→ **Task goal**
Write out every line below again exactly as it stands, skipping each image.
─── Dataset
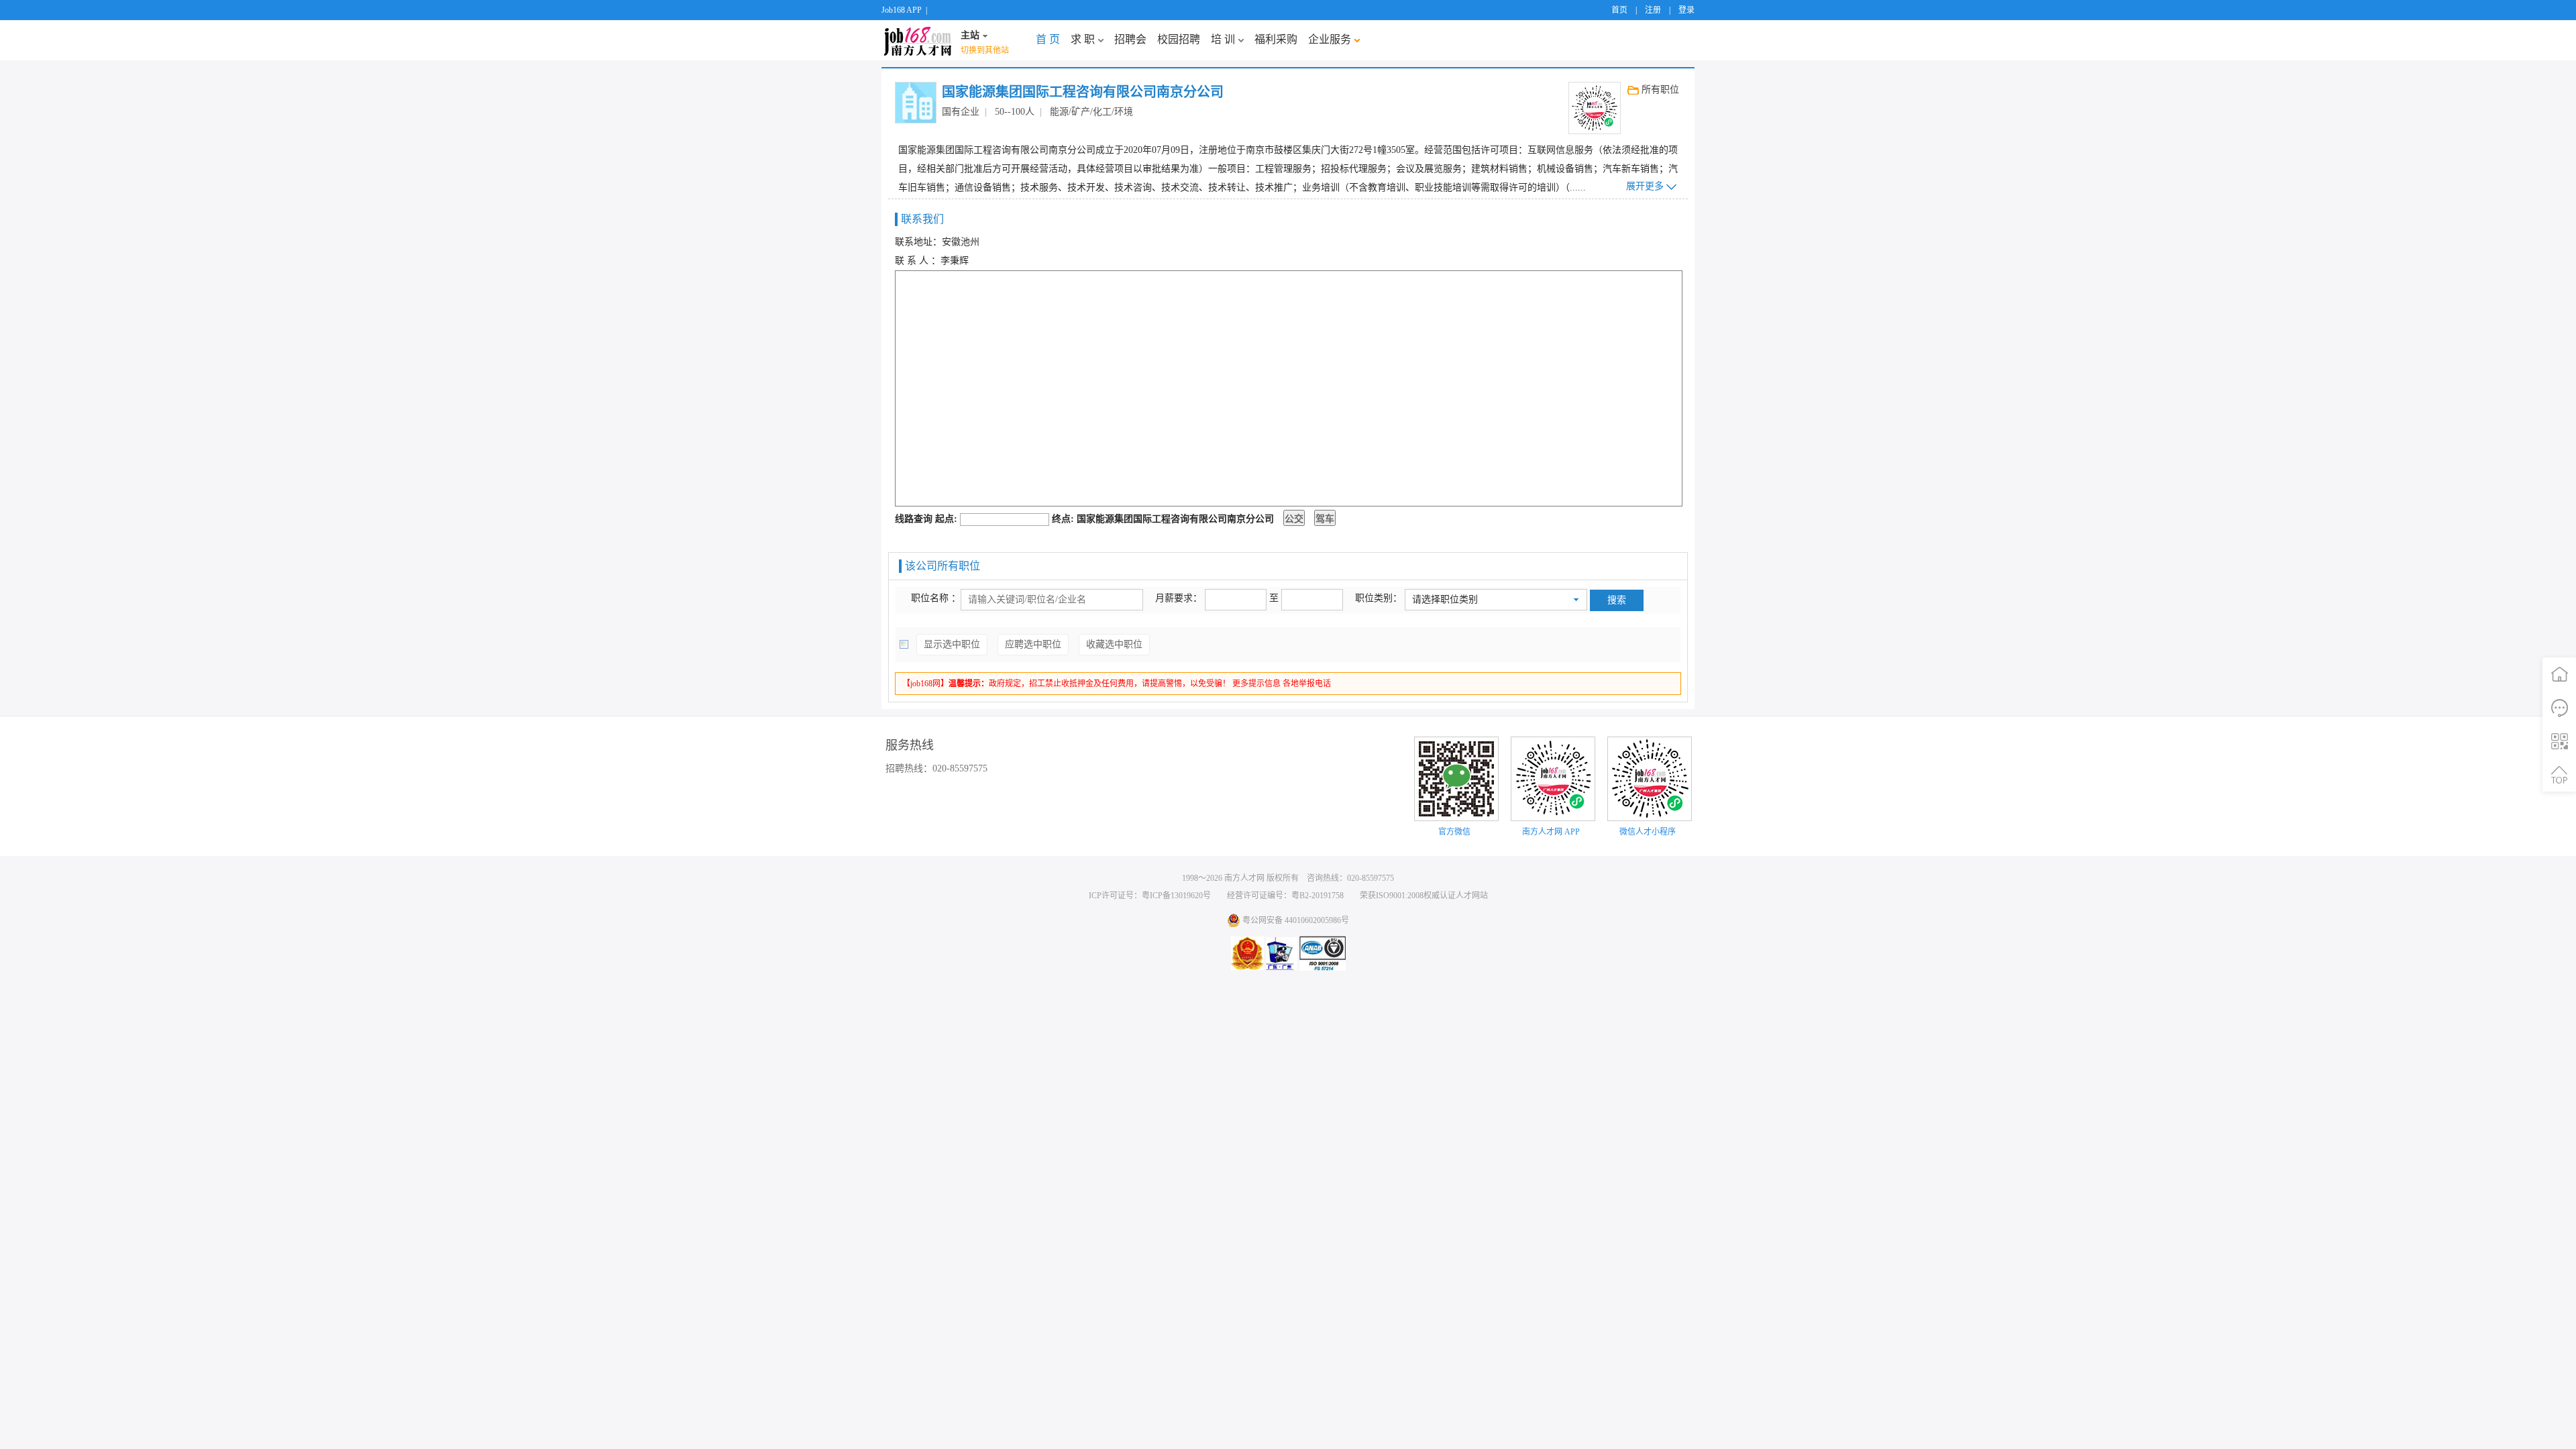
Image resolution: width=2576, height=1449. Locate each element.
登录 (1686, 10)
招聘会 (1130, 39)
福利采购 (1275, 39)
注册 (1653, 10)
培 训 (1223, 39)
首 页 (1048, 39)
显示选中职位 (952, 644)
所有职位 (1660, 90)
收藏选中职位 (1114, 644)
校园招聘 (1178, 39)
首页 (1619, 10)
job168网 (917, 40)
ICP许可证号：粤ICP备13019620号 (1150, 895)
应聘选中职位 (1033, 644)
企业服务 (1329, 39)
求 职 (1083, 39)
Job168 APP (901, 10)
──────
→ **Written reply**
Image resolution: width=2576, height=1449. Locate each element.
登录 (1686, 10)
招聘会 (1130, 39)
福利采购 (1275, 39)
注册 (1653, 10)
培 训 (1223, 39)
首 页 (1048, 39)
显示选中职位 (952, 644)
所有职位 (1660, 90)
收藏选中职位 (1114, 644)
校园招聘 (1178, 39)
首页 (1619, 10)
job168网 (917, 40)
ICP许可证号：粤ICP备13019620号 (1150, 895)
应聘选中职位 (1033, 644)
企业服务 (1329, 39)
求 职 (1083, 39)
Job168 APP (901, 10)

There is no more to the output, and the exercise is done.